Todo esto no es más que un circo, un juego… Es el mundo de la Farándula, de la pseudorealidad, las mentiras y apariencias, los reality shows, la televisión basura, el arte como producto, la masificación y el bombardeo de la publicidad en un intento por vendernos el simple entretenimiento exterminando la profundidad y autenticidad que antes persistía. Nos pudrimos, nos morimos lenta pero constantemente; vamos de la mano camino de la destrucción. Pero tranquilos, que nadie se alarme, que no es más que un juego, una realidad virtual, una representación que trata sobre la apariencia, una obra de teatro, un sueño, una gran broma… cada cual que lo llame como quiera, pero que siga convenciéndose de que es un juego, pues sino la realidad colapsará.

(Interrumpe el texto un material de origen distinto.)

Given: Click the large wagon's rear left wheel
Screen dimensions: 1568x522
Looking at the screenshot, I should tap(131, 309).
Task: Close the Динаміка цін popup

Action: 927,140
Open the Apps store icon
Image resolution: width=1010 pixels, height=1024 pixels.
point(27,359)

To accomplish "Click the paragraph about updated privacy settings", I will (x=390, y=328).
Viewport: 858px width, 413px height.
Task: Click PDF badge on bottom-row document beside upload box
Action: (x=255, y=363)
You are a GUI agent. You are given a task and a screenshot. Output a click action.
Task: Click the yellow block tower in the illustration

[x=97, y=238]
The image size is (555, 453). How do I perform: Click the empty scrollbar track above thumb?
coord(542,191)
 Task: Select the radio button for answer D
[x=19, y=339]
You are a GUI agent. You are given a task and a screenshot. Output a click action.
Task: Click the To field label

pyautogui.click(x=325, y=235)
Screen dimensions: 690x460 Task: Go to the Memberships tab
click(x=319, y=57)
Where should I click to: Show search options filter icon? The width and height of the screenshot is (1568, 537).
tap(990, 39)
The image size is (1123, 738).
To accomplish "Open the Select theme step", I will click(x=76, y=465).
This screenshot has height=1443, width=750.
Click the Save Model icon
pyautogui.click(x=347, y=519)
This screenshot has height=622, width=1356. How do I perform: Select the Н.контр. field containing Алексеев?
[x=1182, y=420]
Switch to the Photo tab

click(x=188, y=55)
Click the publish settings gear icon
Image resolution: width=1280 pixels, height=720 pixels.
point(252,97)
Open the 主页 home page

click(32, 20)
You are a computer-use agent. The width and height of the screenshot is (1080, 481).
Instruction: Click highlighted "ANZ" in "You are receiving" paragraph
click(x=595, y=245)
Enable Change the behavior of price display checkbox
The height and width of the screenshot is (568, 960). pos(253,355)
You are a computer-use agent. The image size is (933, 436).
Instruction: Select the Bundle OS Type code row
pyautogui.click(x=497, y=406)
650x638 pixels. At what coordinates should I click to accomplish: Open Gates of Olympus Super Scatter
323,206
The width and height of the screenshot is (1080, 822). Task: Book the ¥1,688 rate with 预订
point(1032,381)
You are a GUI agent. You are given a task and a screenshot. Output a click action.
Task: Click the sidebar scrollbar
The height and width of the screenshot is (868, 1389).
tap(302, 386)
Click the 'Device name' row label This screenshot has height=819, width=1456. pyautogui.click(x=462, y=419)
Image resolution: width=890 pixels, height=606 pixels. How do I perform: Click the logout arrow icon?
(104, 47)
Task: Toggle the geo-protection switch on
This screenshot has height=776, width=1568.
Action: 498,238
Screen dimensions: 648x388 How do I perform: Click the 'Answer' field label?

Habrá quienes representen un papel vital autoengañándose y habrá quienes realmente sean actores, se introduzcan en ese podrido sistema de aniquilación de personalidad y se aprovechen de él, extrayendo todo su jugo hasta dejarlo mustio, hasta reducir la tremenda erección del enorme pene de la falsedad y dejarlo en no más que un ridículo y flácido apéndice que no pueda penetrar ni una mente más. Solo entonces seremos libres; hasta entonces seremos violados, de forma consentida, hasta que no quede nada de nosotros y nuestras entrañas se hayan licuado, escapándosenos por todos los orificios de nuestro pútrido cuerpo. ¿Qué hacer entonces? Más que obvio: tomar un selfie y compartir nuestra agonía; que la rueda siga girando y el juego no termine. Juguemos un día más a esta ruleta rusa contemporánea, hasta que se nos acaben las balas y debamos inventarnos una nueva farsa para suicidarnos mentalmente.